RSS feeds appeal to me not just as a useful medium for reading serialized content, but also as representative of a kind of “dumb” handling of data, the separation of content from presentation, modularity, all that stuff, which I just appreciate aesthetically. And as I found an increasing number of the sites I visit providing feeds, I wanted to take advantage of this to corral all my reading into an easy, one-stop repository.

But, when aggregating any significant number of feeds, the more frequently updated ones inevitably bury the others, the latter of whose content is probably more important because of its infrequency (see: kbps). So I was overjoyed when I noticed that Rojo accounts for this in several intelligent ways. First, it shuffles the most recent posts of all your feeds together toward the top of your “wire” (a fake term I’m using), allowing infrequent content to muscle its way to the surface and avoid being lost. Second, it keeps track of how users interact with all the articles it serves, whether they clicked on a link in it, or marked it as interesting, or bookmarked it, and pushes those articles closer to the top of your “stream” (a fake term I’m using).

Pretty cool, and I now can’t imagine the internet without Rojo.

On the horizon is a new service, Feeds 2.0, which promises to take this same idea further.
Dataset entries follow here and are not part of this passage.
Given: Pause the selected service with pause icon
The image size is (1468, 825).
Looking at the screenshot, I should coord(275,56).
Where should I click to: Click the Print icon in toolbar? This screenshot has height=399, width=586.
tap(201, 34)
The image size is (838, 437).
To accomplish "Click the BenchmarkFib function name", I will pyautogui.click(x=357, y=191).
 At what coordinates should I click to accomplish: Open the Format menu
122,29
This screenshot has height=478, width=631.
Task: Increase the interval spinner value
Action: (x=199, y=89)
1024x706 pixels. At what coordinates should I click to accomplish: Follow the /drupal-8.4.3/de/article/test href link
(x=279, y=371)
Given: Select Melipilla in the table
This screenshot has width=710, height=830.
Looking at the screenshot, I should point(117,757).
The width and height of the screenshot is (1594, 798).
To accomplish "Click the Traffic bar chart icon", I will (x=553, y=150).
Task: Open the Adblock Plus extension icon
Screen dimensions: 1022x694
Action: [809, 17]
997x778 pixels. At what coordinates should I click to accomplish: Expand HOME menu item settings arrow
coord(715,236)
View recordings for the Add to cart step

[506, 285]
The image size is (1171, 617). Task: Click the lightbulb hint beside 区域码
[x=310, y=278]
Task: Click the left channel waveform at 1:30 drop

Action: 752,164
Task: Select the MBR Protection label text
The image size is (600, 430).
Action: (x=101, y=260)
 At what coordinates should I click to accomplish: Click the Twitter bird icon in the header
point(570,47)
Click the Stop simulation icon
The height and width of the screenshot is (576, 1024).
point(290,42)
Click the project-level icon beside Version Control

Feeds 2.0 pays attention to the content of articles you tend to click on, taking into account both which feed they’re from and key words they contain, to deliver content that is more relevant to you specifically to the top of your “wire/stream” thing. Not only that, but it groups together articles that it determines to be about the same thing, so that those memes clogging up Boing Boing, Waxy, Digg, &c. can be easily compared and ignored.

Unfortunately, Feeds2 is only in private beta at this time, so if you’re interested I recommend signing up for an invitation. I signed up what feels like forever ago but was probably closer to six weeks, and I still haven’t heard anything. Suffice it to say I am trembling with anticipation.